Исходный отрывок
☆ ☆ ☆ ☆ ☆

Сейчас многие задаются вопросом: пошли ли на спад протестные настроения в Казахстане. Ориентируются на события 6 июля — ведь главный политический оппонент казахстанской власти, проживающий за границей, назначил эту дату окончательной и бесповоротной, однако на намеченные места собраний вышли считанные единицы протестующих.
На мой взгляд, важно разделять сторонников Мухтара Аблязова и собственно протестное движение. Просто так совпало, что его многомесячная работа со своими немногочисленными сторонниками через интернет и фэйлы в рамках выборов, которые вывели некоторую часть людей на улицы, соединились в одной точке и получили видимую синергию. Однако невменяемый и далекий от реальности человек во французском изгнании принял все на свой счет, вдруг решив, что все, кто выражал недовольство, — были его паствой.
Но разделять чьи-то взгляды и идти за ним, как за лидером, несколько разные вещи. Следует отметить, что казахстанский протест неоднороден — и по интеллектуальному составу, и по идеям, и по целям. По сути, это большая мешанина. В нем представлены как те, кто «проснулся» и неожиданно захотел жить как в либеральной Европе, при этом не неся соответствующих расходов, так и те, кто хочет военного свержения власти, люстрации и, в конечном итоге, передела собственности.
«Аблязовцы» лишь часть в длинной очереди социальных групп, требующих перемен. Просто самая шумная ее часть. Их лидер умело использует «прокисшую» информацию, которая у него еще имеется, но уже утратила актуальность ввиду его долгого отсутствия на Родине и новостные поводы.

☆ ☆ ☆ ☆ ☆

Приведённый перечень
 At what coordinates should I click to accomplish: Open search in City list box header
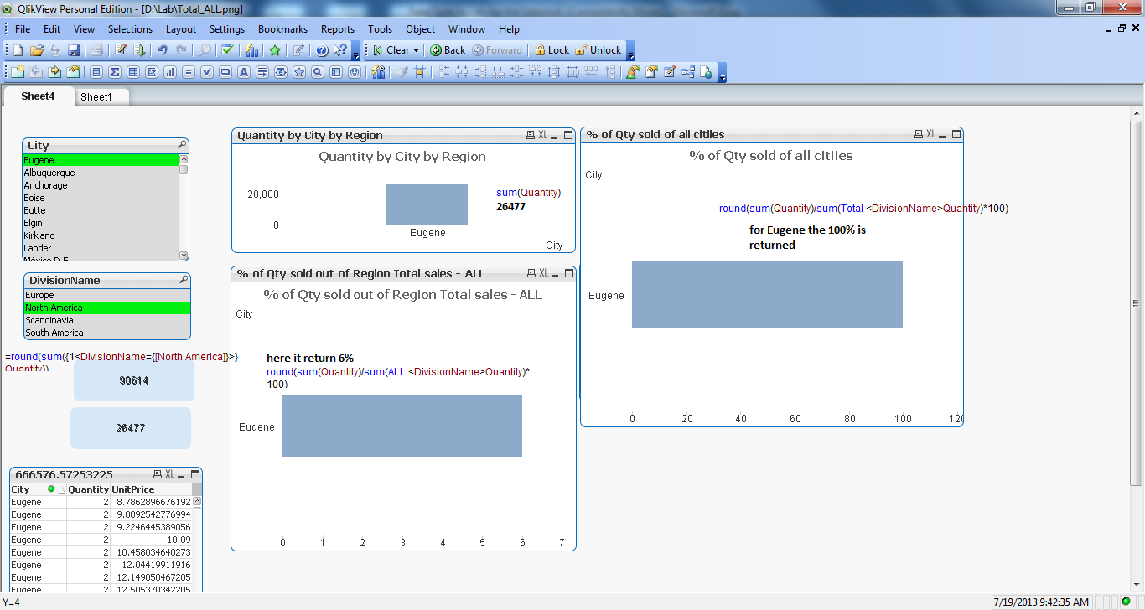point(182,145)
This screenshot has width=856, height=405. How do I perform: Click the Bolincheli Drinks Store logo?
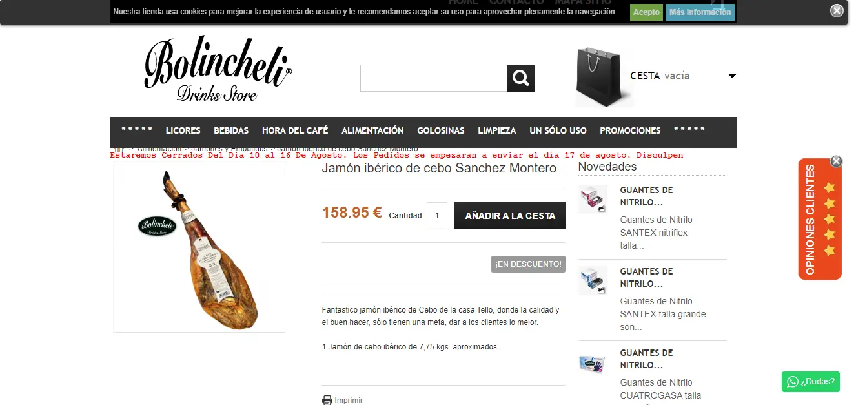tap(218, 69)
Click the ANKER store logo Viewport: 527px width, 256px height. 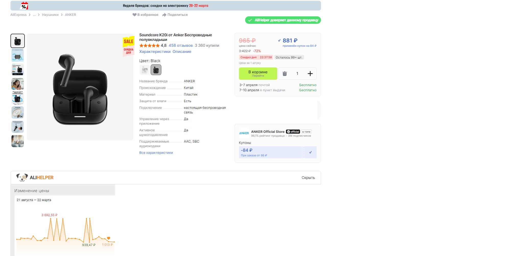tap(244, 133)
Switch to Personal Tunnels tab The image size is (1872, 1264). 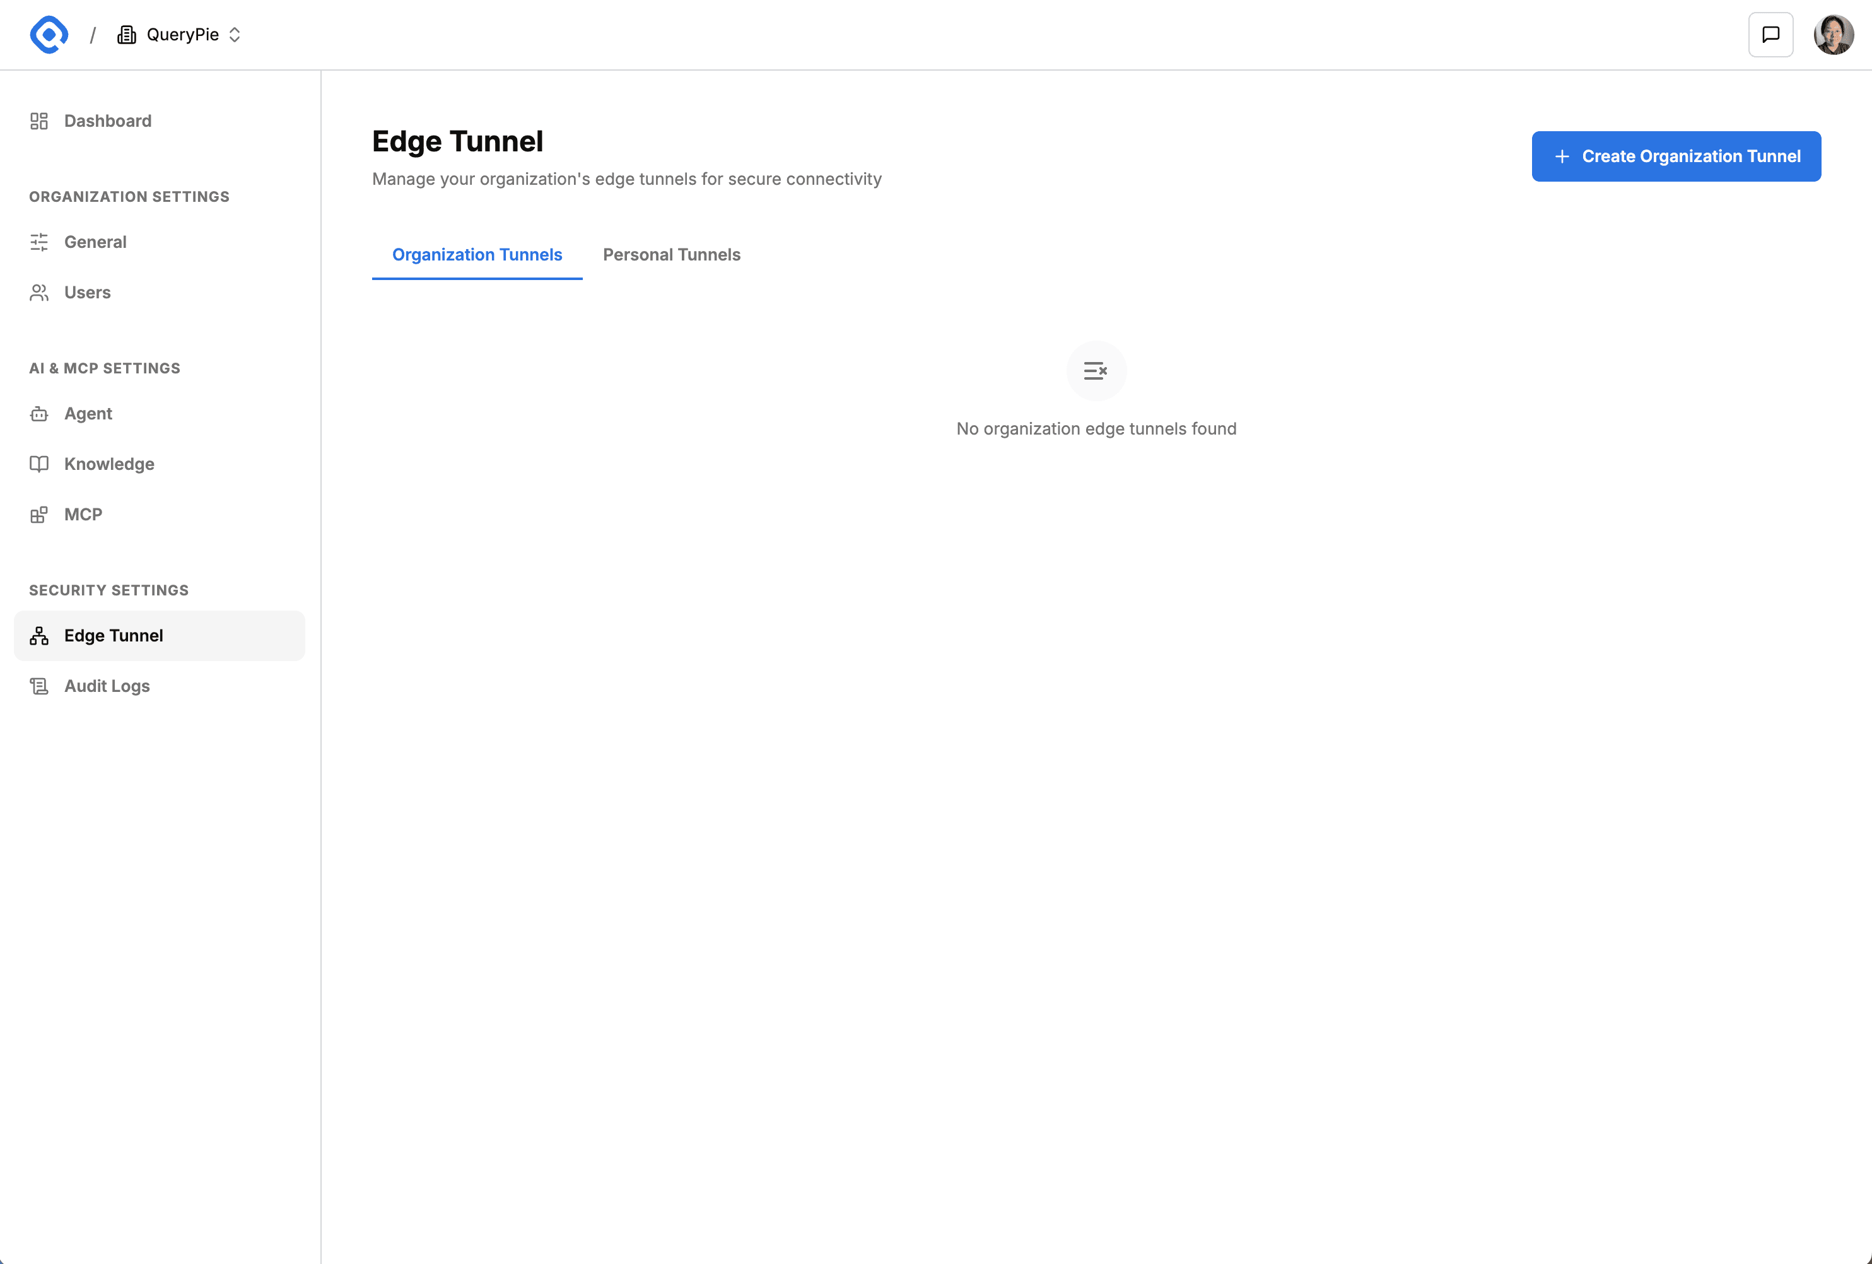click(671, 255)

☆ ☆ ☆ ☆ ☆

Задания к выполнению
(A) Какую дату главный политический оппонент казахстанской власти, согласно тексту о протестах в Казахстане, назначил окончательной и бесповоротной?
(B) Продолжите текст о протестах в Казахстане после его последнего предложения.

Ответы к заданиям
(A) 6 июля.

(B)
Аблязов сегодня — это просто «популярный блогер», однако сам он этого не осознает. При этом важно понимать, что рано или поздно люди все равно начали бы выходить на протесты из-за ухудшающейся экономической ситуации. И тут пришло понимание, что можно кормить население демократией вместо мяса, возможностями высказываться — вместо социальных гарантий.
В Казахстане много лет действовал негласный общественный договор, суть которого состояла во взаимовыгодном обмене: власть предлагала обществу условную сытость, в ответ общество гарантировало власти политическую аморфность. Однако после череды кризисов сытости не стало, а молчания и аморфности, тем не менее, требовали.
Долго так продолжаться не могло: и вот шаг за шагом бдение со стороны власти ослабевает, давая возможность протесту выливаться в публичное пространство. Но дело в том, что протестом сыт не будешь: им мало чего добьешься — сытости уж точно нет.
Очевидно, что у казахстанского протеста нет единой повестки, потому что он, как уже говорилось выше, не однороден. Частью своей он рафинирован, ибо основным генератором протеста является креативный класс. Он хочет свободы, европейских ценностей, своей доли пирога, доступа к благам и прочему. Но главный его мотив к протесту — эстетство.
Революцию не делают креаклы, ее делаю маргиналы, которые заражаются протестным настроением, рождают лидера, не отягощенного моральными ценностями, и сносят на своем пути всех, включая этот самый креативный класс. Ведь у маргиналов нет трех квартир на Тулебаева, но очень хочется. Фактически за участие в смене политического режима, они надеются получить право на экспроприацию имущества и у тех, кто находится во власти, и у тех, кто этой властью недоволен по эстетическим соображениям.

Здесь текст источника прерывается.